(Collected data)
====

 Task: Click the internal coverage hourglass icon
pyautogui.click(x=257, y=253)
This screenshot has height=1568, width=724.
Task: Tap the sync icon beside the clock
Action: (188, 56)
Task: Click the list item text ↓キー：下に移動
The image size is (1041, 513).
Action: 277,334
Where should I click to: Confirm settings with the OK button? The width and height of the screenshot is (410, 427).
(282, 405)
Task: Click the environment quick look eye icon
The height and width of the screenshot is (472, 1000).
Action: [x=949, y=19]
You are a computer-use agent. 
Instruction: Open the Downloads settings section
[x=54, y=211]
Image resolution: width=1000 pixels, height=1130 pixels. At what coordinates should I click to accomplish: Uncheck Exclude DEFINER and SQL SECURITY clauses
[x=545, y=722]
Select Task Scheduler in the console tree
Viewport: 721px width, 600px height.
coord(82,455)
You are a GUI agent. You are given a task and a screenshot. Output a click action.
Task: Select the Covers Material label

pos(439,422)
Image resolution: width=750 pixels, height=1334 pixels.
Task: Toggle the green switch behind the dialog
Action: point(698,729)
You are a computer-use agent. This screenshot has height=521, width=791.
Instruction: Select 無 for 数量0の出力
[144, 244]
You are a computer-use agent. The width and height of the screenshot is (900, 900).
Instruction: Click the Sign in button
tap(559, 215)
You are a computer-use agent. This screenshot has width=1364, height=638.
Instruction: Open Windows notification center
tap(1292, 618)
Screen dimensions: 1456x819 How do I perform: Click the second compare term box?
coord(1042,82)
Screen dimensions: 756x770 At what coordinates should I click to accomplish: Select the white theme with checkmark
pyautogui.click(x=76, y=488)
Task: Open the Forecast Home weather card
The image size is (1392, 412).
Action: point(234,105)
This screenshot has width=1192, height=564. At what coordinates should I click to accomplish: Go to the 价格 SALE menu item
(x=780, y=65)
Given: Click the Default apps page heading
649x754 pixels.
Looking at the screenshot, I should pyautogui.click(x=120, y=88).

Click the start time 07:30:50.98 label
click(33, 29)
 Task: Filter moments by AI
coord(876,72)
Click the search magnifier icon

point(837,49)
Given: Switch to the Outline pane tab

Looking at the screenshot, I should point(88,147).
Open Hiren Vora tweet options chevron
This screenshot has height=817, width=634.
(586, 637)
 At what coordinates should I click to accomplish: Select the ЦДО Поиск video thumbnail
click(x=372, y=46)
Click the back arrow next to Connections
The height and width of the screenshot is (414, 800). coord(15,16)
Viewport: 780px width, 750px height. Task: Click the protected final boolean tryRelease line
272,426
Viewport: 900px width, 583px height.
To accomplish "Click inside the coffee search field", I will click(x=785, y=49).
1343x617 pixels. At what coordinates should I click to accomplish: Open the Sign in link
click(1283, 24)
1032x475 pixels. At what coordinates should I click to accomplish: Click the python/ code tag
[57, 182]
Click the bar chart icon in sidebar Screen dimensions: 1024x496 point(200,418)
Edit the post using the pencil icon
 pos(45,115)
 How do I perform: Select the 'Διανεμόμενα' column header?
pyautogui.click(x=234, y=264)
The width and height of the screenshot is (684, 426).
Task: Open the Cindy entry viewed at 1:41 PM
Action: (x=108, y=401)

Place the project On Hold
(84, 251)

====

Retype every entry, keeping each character as it was.

• _Solution to this exercise_
 Task: Click the internal coverage hourglass icon
pyautogui.click(x=257, y=253)
This screenshot has height=1568, width=724.
Task: Tap the sync icon beside the clock
Action: (188, 56)
Task: Click the list item text ↓キー：下に移動
The image size is (1041, 513).
Action: 277,334
Where should I click to: Confirm settings with the OK button? The width and height of the screenshot is (410, 427).
(282, 405)
Task: Click the environment quick look eye icon
The height and width of the screenshot is (472, 1000).
Action: [x=949, y=19]
You are a computer-use agent. 
Instruction: Open the Downloads settings section
[x=54, y=211]
Image resolution: width=1000 pixels, height=1130 pixels. At what coordinates should I click to accomplish: Uncheck Exclude DEFINER and SQL SECURITY clauses
[x=545, y=722]
Select Task Scheduler in the console tree
Viewport: 721px width, 600px height.
coord(82,455)
You are a GUI agent. You are given a task and a screenshot. Output a click action.
Task: Select the Covers Material label

pos(439,422)
Image resolution: width=750 pixels, height=1334 pixels.
Task: Toggle the green switch behind the dialog
Action: point(698,729)
You are a computer-use agent. This screenshot has height=521, width=791.
Instruction: Select 無 for 数量0の出力
[144, 244]
You are a computer-use agent. The width and height of the screenshot is (900, 900).
Instruction: Click the Sign in button
tap(559, 215)
You are a computer-use agent. This screenshot has width=1364, height=638.
Instruction: Open Windows notification center
tap(1292, 618)
Screen dimensions: 1456x819 How do I perform: Click the second compare term box?
coord(1042,82)
Screen dimensions: 756x770 At what coordinates should I click to accomplish: Select the white theme with checkmark
pyautogui.click(x=76, y=488)
Task: Open the Forecast Home weather card
The image size is (1392, 412).
Action: point(234,105)
This screenshot has width=1192, height=564. At what coordinates should I click to accomplish: Go to the 价格 SALE menu item
(x=780, y=65)
Given: Click the Default apps page heading
649x754 pixels.
Looking at the screenshot, I should pyautogui.click(x=120, y=88).

Click the start time 07:30:50.98 label
click(33, 29)
 Task: Filter moments by AI
coord(876,72)
Click the search magnifier icon

point(837,49)
Given: Switch to the Outline pane tab

Looking at the screenshot, I should point(88,147).
Open Hiren Vora tweet options chevron
This screenshot has height=817, width=634.
(586, 637)
 At what coordinates should I click to accomplish: Select the ЦДО Поиск video thumbnail
click(x=372, y=46)
Click the back arrow next to Connections
The height and width of the screenshot is (414, 800). coord(15,16)
Viewport: 780px width, 750px height. Task: Click the protected final boolean tryRelease line
272,426
Viewport: 900px width, 583px height.
To accomplish "Click inside the coffee search field", I will click(x=785, y=49).
1343x617 pixels. At what coordinates should I click to accomplish: Open the Sign in link
click(1283, 24)
1032x475 pixels. At what coordinates should I click to accomplish: Click the python/ code tag
[57, 182]
Click the bar chart icon in sidebar Screen dimensions: 1024x496 point(200,418)
Edit the post using the pencil icon
 pos(45,115)
 How do I perform: Select the 'Διανεμόμενα' column header?
pyautogui.click(x=234, y=264)
The width and height of the screenshot is (684, 426).
Task: Open the Cindy entry viewed at 1:41 PM
Action: (x=108, y=401)

Place the project On Hold
(84, 251)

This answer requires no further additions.